Form 8-K

 

 

UNITED STATES

SECURITIES AND EXCHANGE COMMISSION

Washington, D.C. 20549

 

 

FORM 8-K

CURRENT REPORT

Pursuant to Section 13 or 15(d) of the

Securities Exchange Act of 1934

Date of Report: (Date of earliest event reported): May 20, 2009 (May 13, 2009).

CELL THERAPEUTICS, INC.

(Exact name of registrant as specified in its charter)

 

Washington   001-12465   91-1533912

(State or other jurisdiction of

incorporation or organization)

 

(Commission

File Number)

 

(I.R.S. Employer

Identification Number)

501 Elliott Avenue West, Suite 400

Seattle, Washington 98119

(Address of principal executive offices)

Registrant’s telephone number, including area code: (206) 282-7100

Not applicable

(Former name or former address, if changed since last report).

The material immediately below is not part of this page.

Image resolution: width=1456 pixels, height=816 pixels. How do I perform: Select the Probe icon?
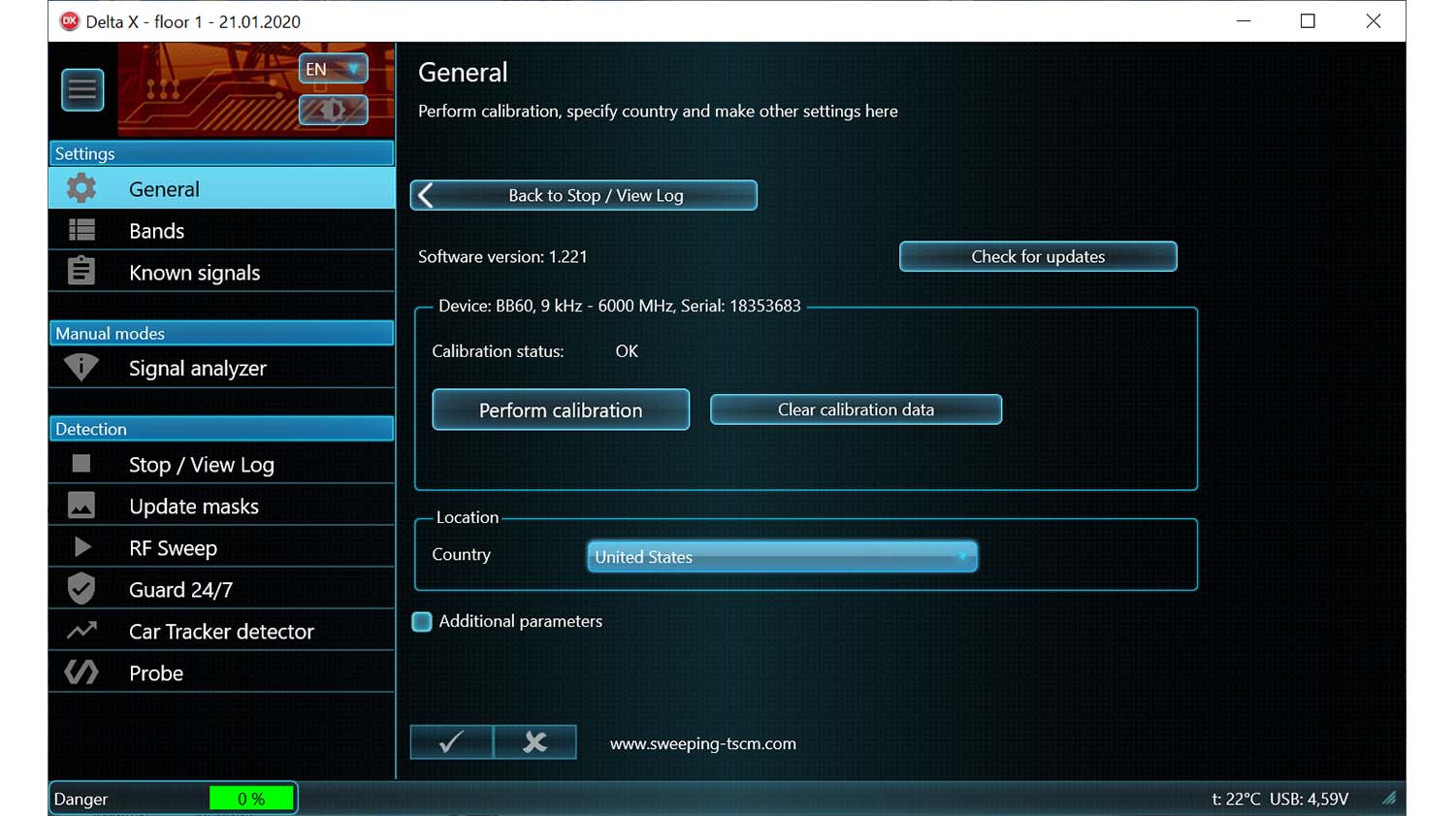click(x=81, y=672)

Check the appropriate box below if the Form 8-K filing is intended to simultaneously satisfy the filing obligation of the registrant under any of the following provisions (see General Instruction A.2. below):

 

¨ Written communications pursuant to Rule 425 under the Securities Act (17 CFR 230.425)

 

¨ Soliciting material pursuant to Rule 14a-12 under the Exchange Act (17 CFR 240.14a-12)

 

¨ Pre-commencement communications pursuant to Rule 14d-2(b) under the Exchange Act (17 CFR 240.14d-2(b))

 

¨ Pre-commencement communications pursuant to Rule 13e-4(c) under the Exchange Act (17 CFR 240.13e-4(c))

 

 

 


Item 1.01. Entry into a Material Definitive Agreement.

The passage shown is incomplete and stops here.